La difícil situación que atraviesa el comercio de Concordia es innegable, con la imagen de locales cerrados y carteles de «se alquila» cada vez más frecuente. En este contexto, el anuncio del gobierno provincial de eximir del impuesto a los Ingresos Brutos a monotributistas de las categorías A, B y C, junto con un subsidio en la tarifa eléctrica, fue recibido con cautela por el Centro de Comercio, Industria y Servicios de Concordia (CCISC). Si bien su presidente, Adrián Lampazzi, celebra que el gobierno «admite que el comercio está en crisis», una señal que venían transmitiendo desde hace tiempo, advierte sin rodeos que esto «no va a cambiar la ecuación» y que «muchos están quedando en el camino».
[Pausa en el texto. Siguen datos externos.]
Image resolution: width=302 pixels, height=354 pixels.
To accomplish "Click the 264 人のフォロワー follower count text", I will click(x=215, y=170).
La propuesta, debatida en el seno del CCISC y con otros centros de la provincia, representa un avance «simbólico» tras décadas donde solo se hablaba de aumentar Ingresos Brutos. Sin embargo, en lo concreto, la exención se limita a las categorías más bajas del monotributo, y el ahorro para el comerciante es mínimo. «Que un comerciante pague $9.000 o $10.000 menos no es relevante», enfatizó Lampazzi. El representante de la cámara local insiste en que Ingresos Brutos es el «peor impuesto», acumulativo y distorsivo, que se aplica en cada etapa de un producto y no se recupera como el IVA. Esta carga se agrava frente a la competencia de mercadería foránea que no afronta las mismas imposiciones en todas sus etapas de fabricación.
Respecto al subsidio en la tarifa eléctrica, Lampazzi estima que un ahorro de $8.000, aunque puede ayudar a algunos, «no va a hacer la diferencia». El sector reclama una «tarifa justa» para las pymes, incluyendo a responsables inscriptos, y cuestiona la categoría T1G que afecta a la mayoría de los comercios chicos. Esta categoría, diseñada cuando los comercios funcionaban en viviendas familiares, es considerada «inviable» por especialistas, ya que penaliza consumos necesarios, como el aire acondicionado en verano para confort de clientes, y beneficia a empresas como ENERSA.
Lampazzi lamenta que las medidas nacionales sean «muy macro», favoreciendo a grandes empresas con espalda, pero sin soluciones concretas para las pymes locales, que no ven reflejados los supuestos «récords de consumo» que se anuncian a nivel país, atribuyéndolos quizás a la venta por internet. Desde el CCISC no se piden «subsidios ni regalos», sino «medidas de fomento» para «aguantar y no desaparecer en la espera». La crítica al gobierno nacional es clara: «ha optado por operar sin anestesia», un riesgo que podría llevar a que «el precio a pagar sea demasiado alto» y el sector privado de Concordia, sostenido mayoritariamente por pymes, termine «muriéndose esperando».
Finalmente, el diálogo con el municipio existe, pero choca con un «escollo insalvable»: la caída de la recaudación. En un escenario donde el comercio local y las pymes son los principales generadores de empleo en la ciudad, esta falta de margen para acompañar las demandas agudiza la preocupación, dejando al sector en una situación de extrema vulnerabilidad y a la espera de soluciones efectivas que vayan más allá de gestos simbólicos.